Jérôme Leroy / Max Annas – Terminus Leipzig

Jérôme Leroy / Max Annas – Terminus Leipzig

Nach einem Alleingang mit ihrem Team, bei dem ein Kollege tödlich getroffen wird, wird die DGSE Kommissarin Christine Steiner zunächst beurlaubt. Die Zeit soll sie auch nutzen, um den Selbstmord ihrer Mutter zu verarbeiten. Obwohl privat unterwegs bittet ihr Chef sie, bei einem Einsatz in Lyon zu unterstützen. Dort wurde ein älteres deutsches Ehepaar ermordet, ehemalige Mitglieder einer linksextremen Gruppierung, auf die ein deutsch-französisches rechtes Bündnis offenbar gerade Jagd macht. Als Christine den Tatort inspiziert, findet sie etwas, das sie völlig aus der Bahn wirft: ein Foto, auf dem ihre Mutter und sie als Kleinkind zu sehen sind. Ihre Mutter hatte nie darüber gesprochen, weshalb sie 1971 alle Brücken zu ihrer deutschen Heimat abgebrochen hat. Christine benötigt nicht viele Informationen, um sich schon kurz danach auf den Weg nach Leipzig zu machen und Rache zu nehmen.

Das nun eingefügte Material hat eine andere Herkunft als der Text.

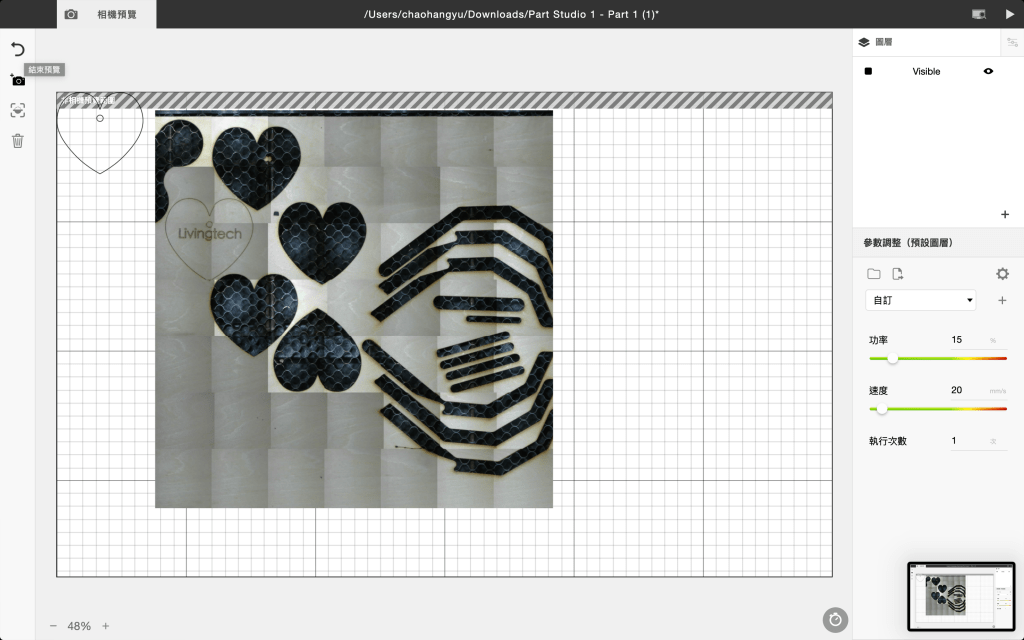Open the preset folder icon
The image size is (1024, 640).
[874, 274]
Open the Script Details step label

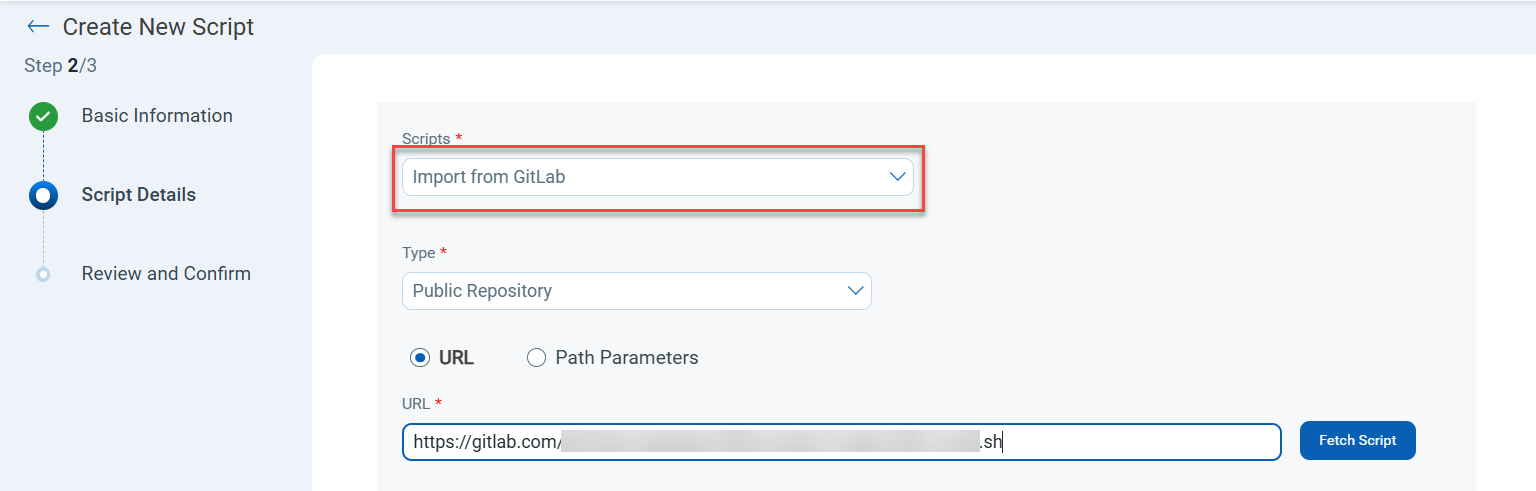pyautogui.click(x=138, y=195)
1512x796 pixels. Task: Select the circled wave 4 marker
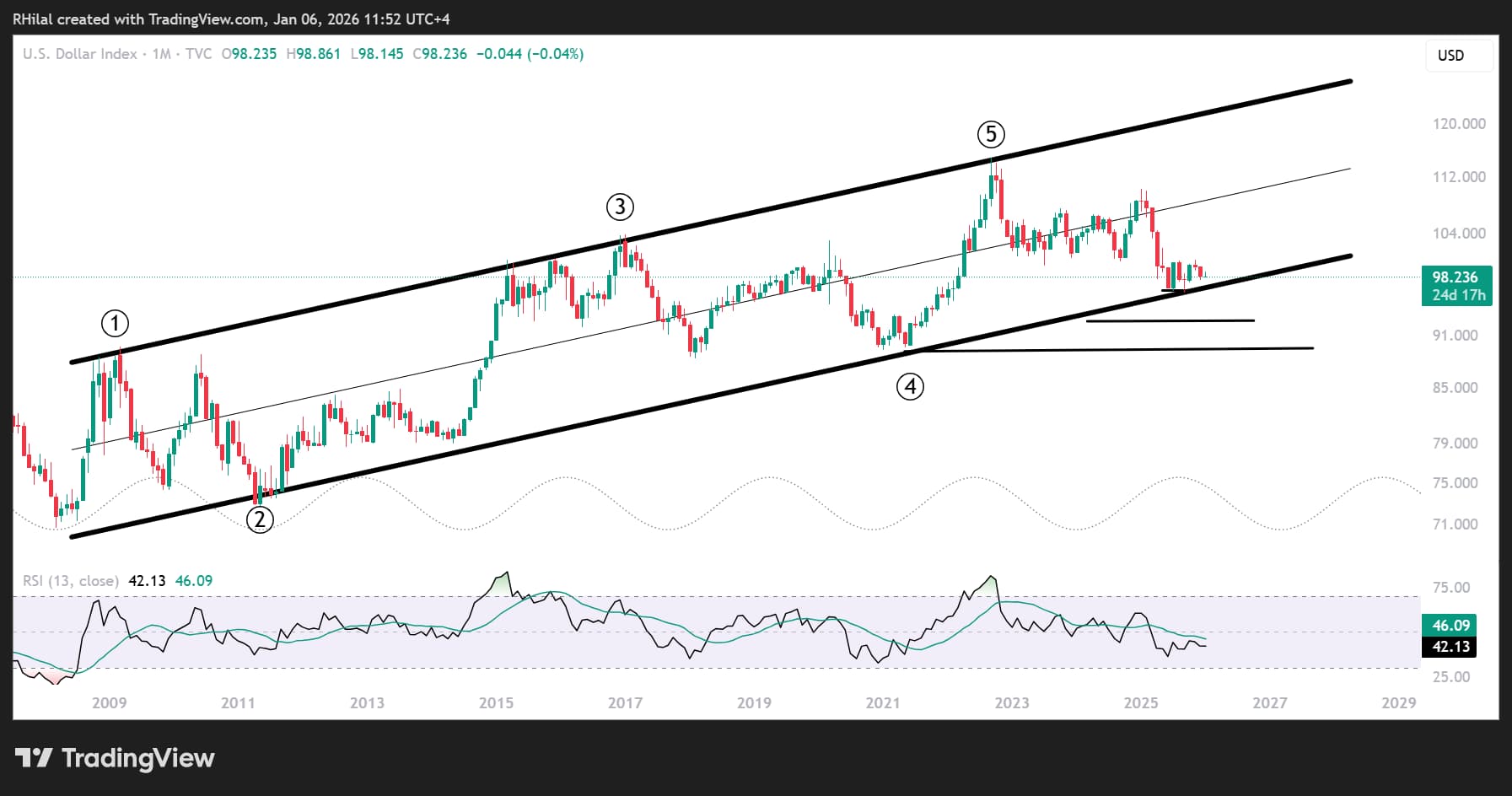pyautogui.click(x=910, y=387)
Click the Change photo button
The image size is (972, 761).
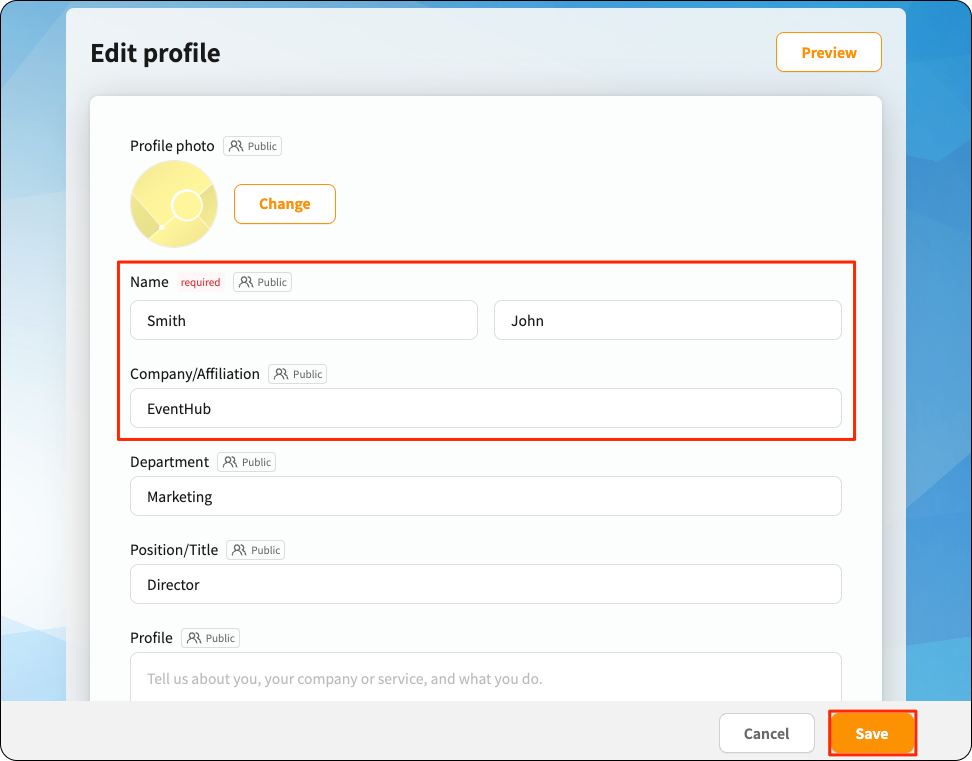pos(285,204)
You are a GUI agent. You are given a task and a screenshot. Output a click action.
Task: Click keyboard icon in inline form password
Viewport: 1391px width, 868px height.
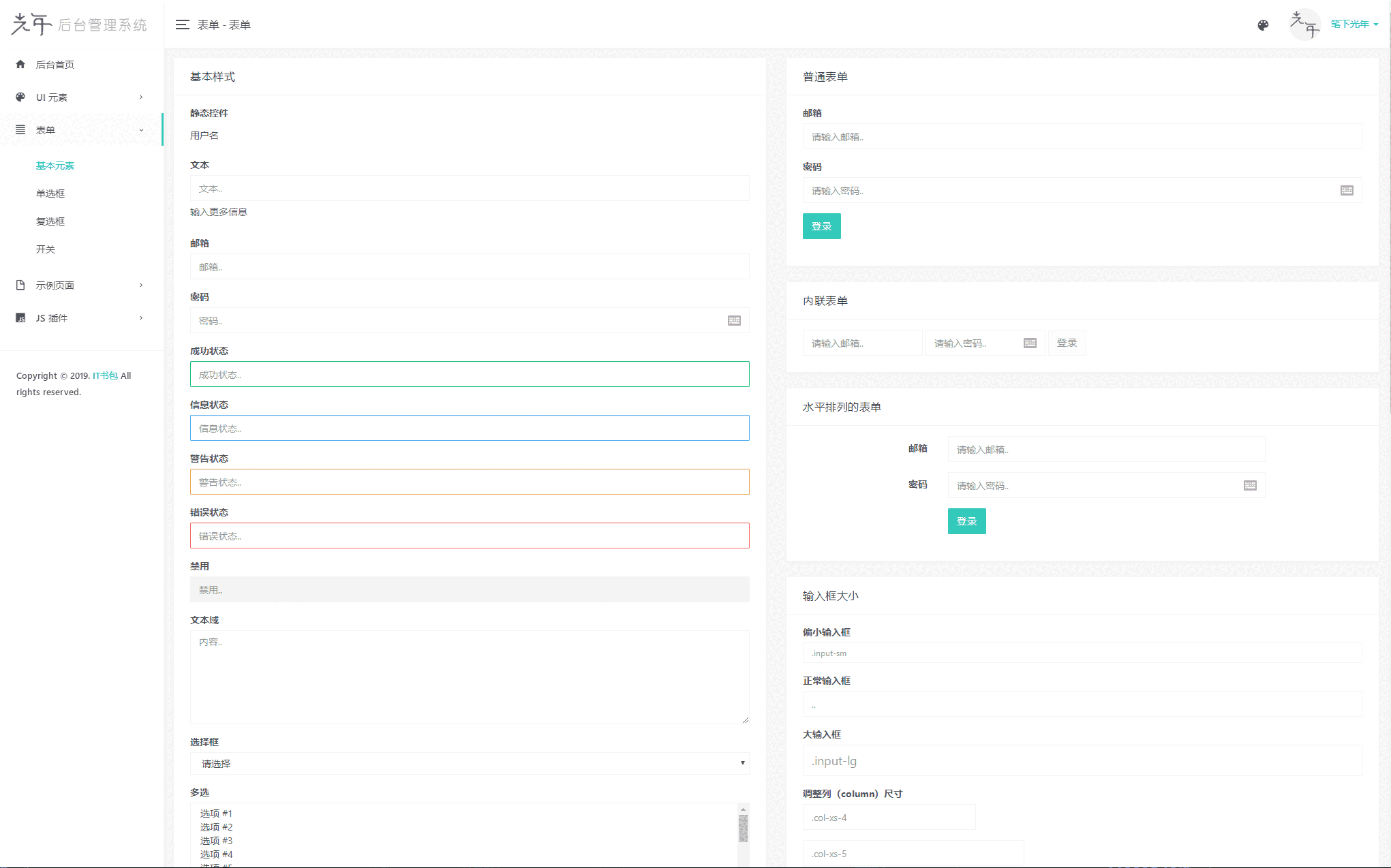coord(1030,343)
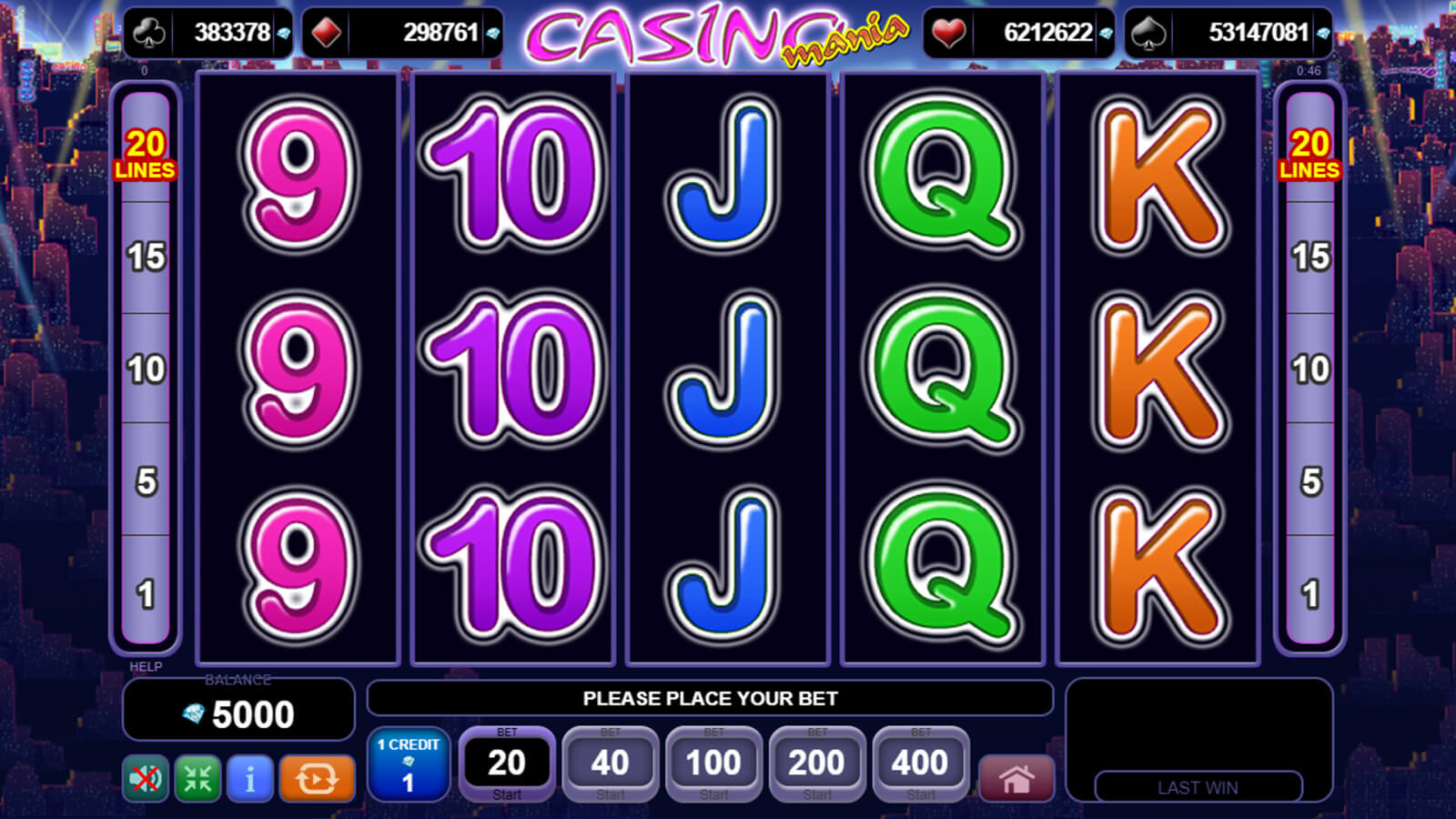1456x819 pixels.
Task: Click the spades jackpot icon
Action: (x=1149, y=33)
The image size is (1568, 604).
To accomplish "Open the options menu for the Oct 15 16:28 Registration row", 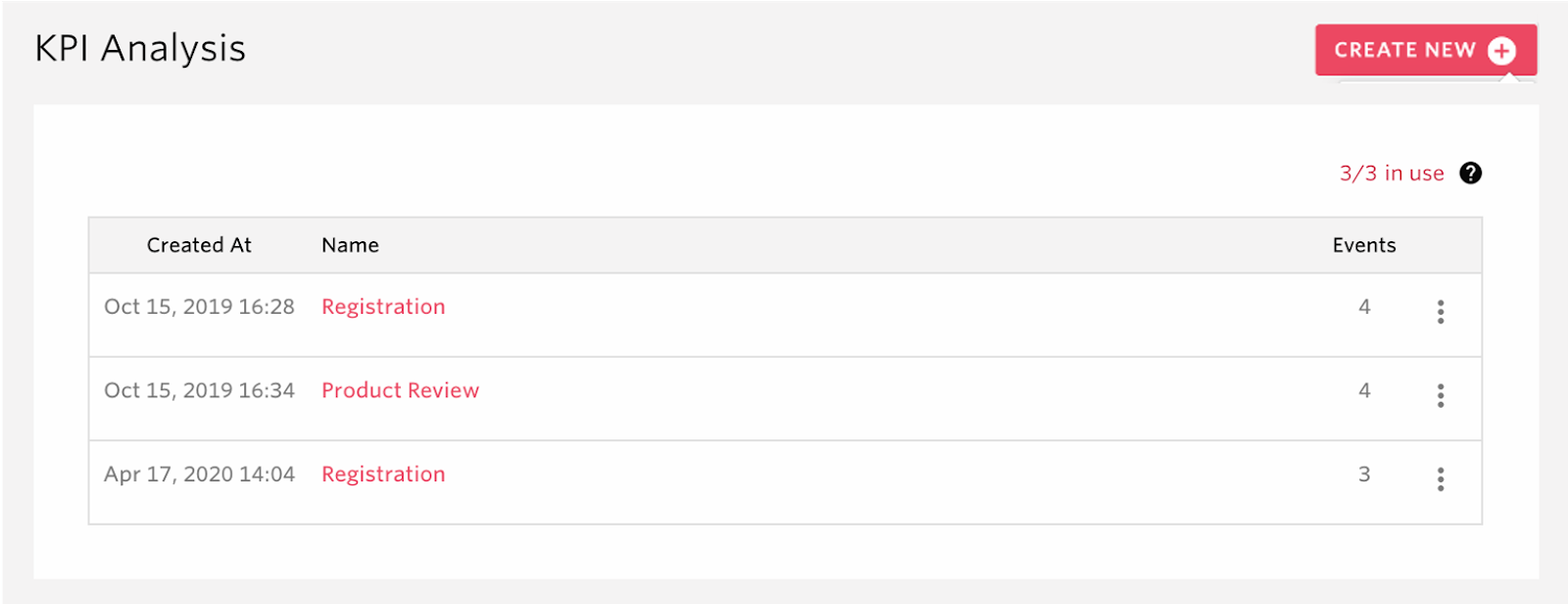I will tap(1441, 312).
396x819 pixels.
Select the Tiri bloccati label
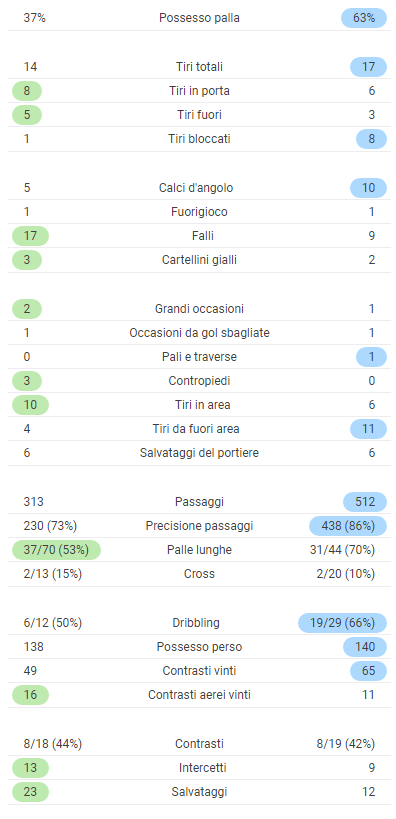199,139
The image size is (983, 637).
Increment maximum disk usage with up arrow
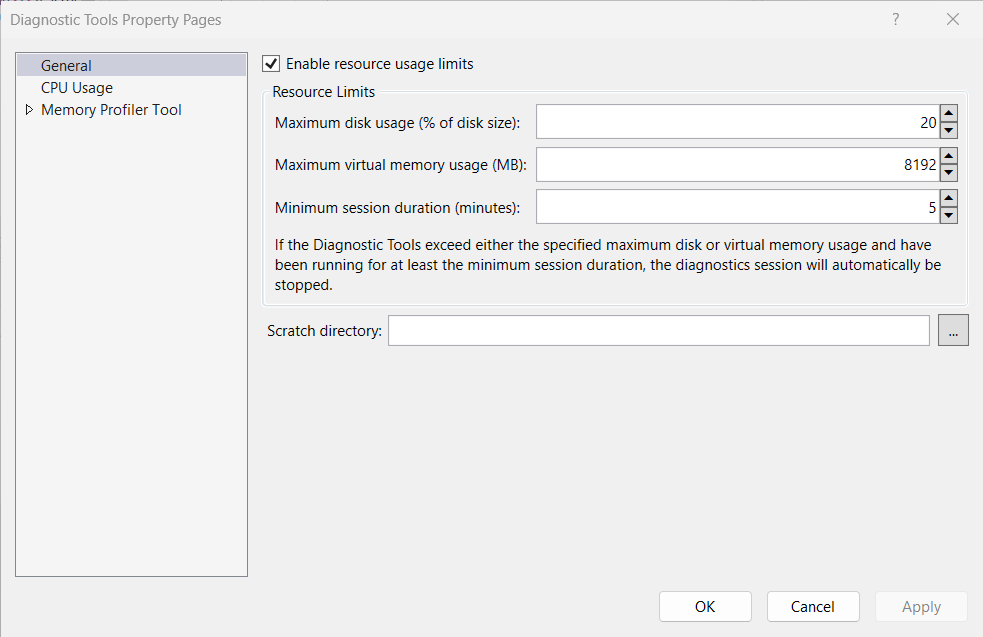pyautogui.click(x=947, y=114)
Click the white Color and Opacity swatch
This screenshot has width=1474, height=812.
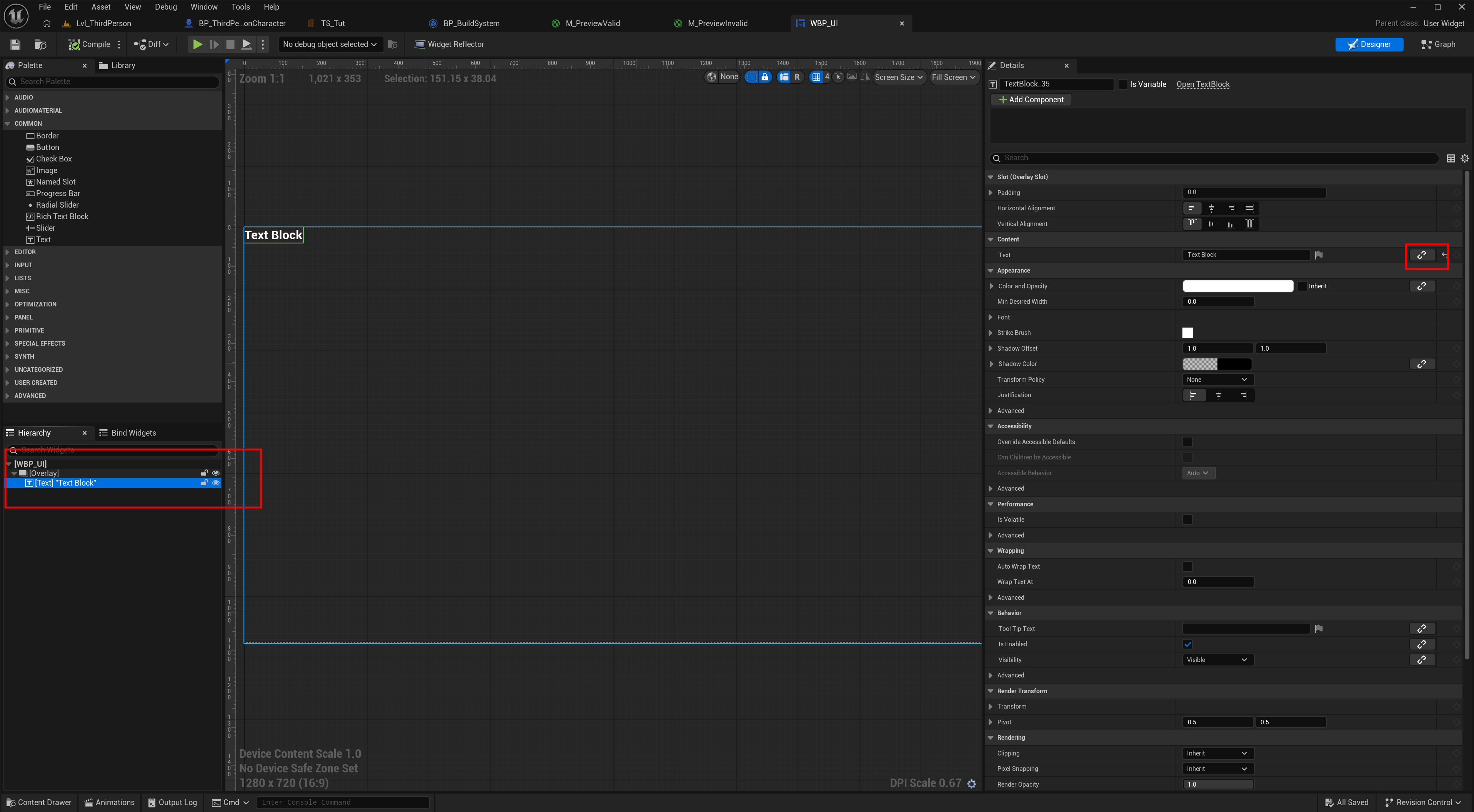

Es gibt Autoren, zu deren Büchern man greift, ohne auch nur einen kurzen Blick auf den Klappentext zu werfen. Jérôme Leroy zählt für mich zu diesen, Max Annas konnte mich bislang gleichermaßen begeistern. Eine Kooperation von beiden ist daher etwas, das ich mir kaum entgehen lassen konnte. „Terminus Leipzig“ ist im Rahmen des Krimifestivals „Quais du Polar“ zwischen den beiden Autoren und ihren Verlagen Edition Nautilus aus Deutschland und Le Point aus Frankreich entstanden. Wie auch in ihren anderen Romanen wird die Handlung von gesellschaftspolitischen Ereignissen getragen, hier der gegenwärtige Terrorismus, der mit der linksextremen Gewalt in der Bundesrepublik der 1970er geschickt verbunden wird.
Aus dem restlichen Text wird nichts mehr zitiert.